(Saved data entries)
<<<<
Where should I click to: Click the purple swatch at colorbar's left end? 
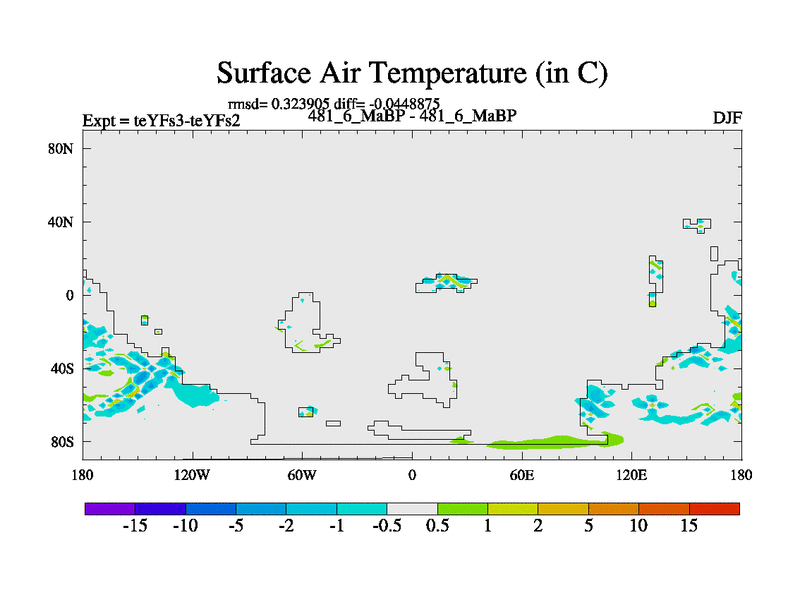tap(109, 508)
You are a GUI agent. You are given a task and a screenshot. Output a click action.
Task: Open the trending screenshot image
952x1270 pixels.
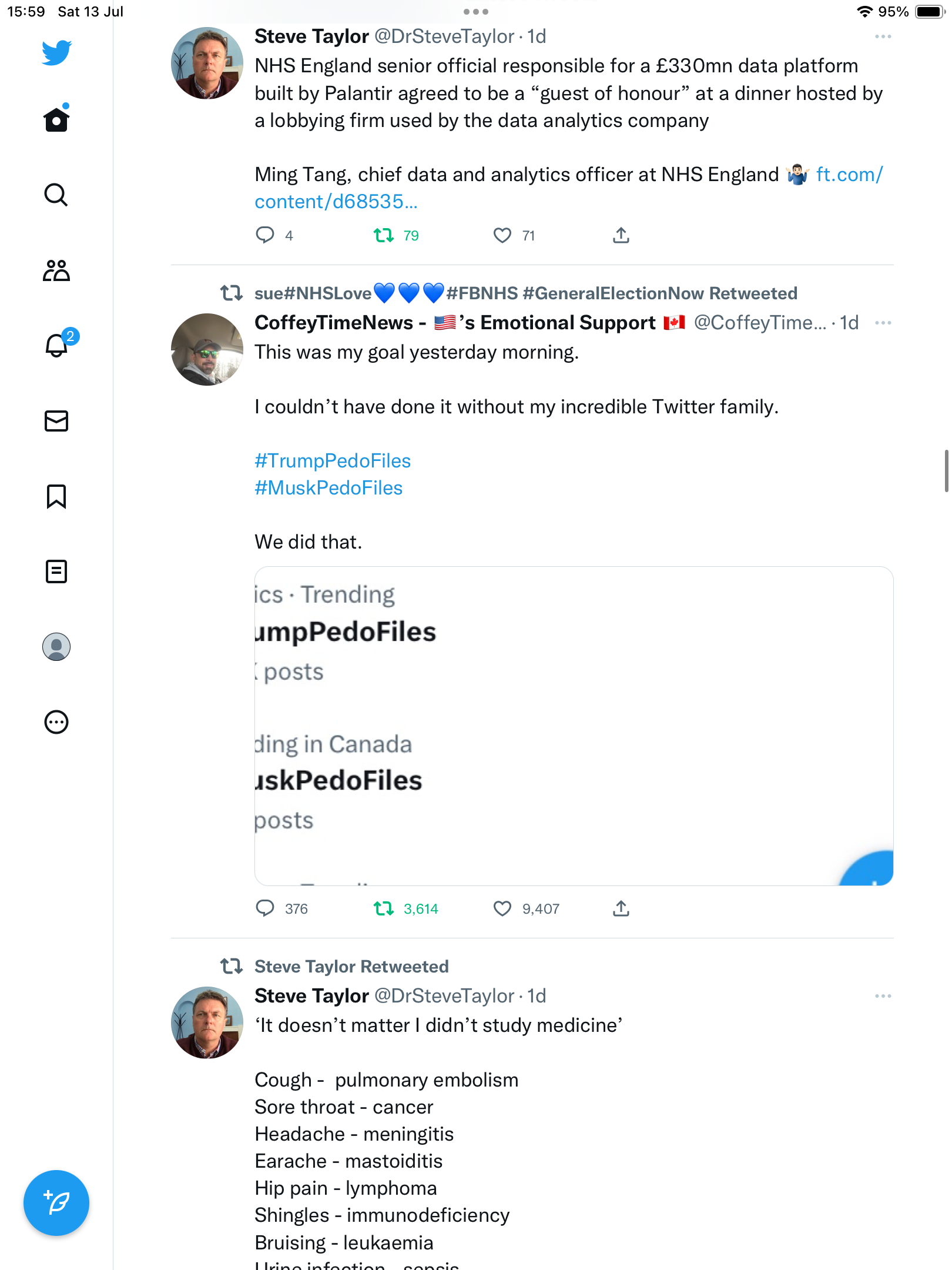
>>>>
Repeat the data exactly. Pictures should not appear.

Where should I click to: Click the purple swatch at colorbar's left end? 
tap(109, 508)
You are a GUI agent. You are given a task and a screenshot. Output a click action.
Task: Open the trending screenshot image
952x1270 pixels.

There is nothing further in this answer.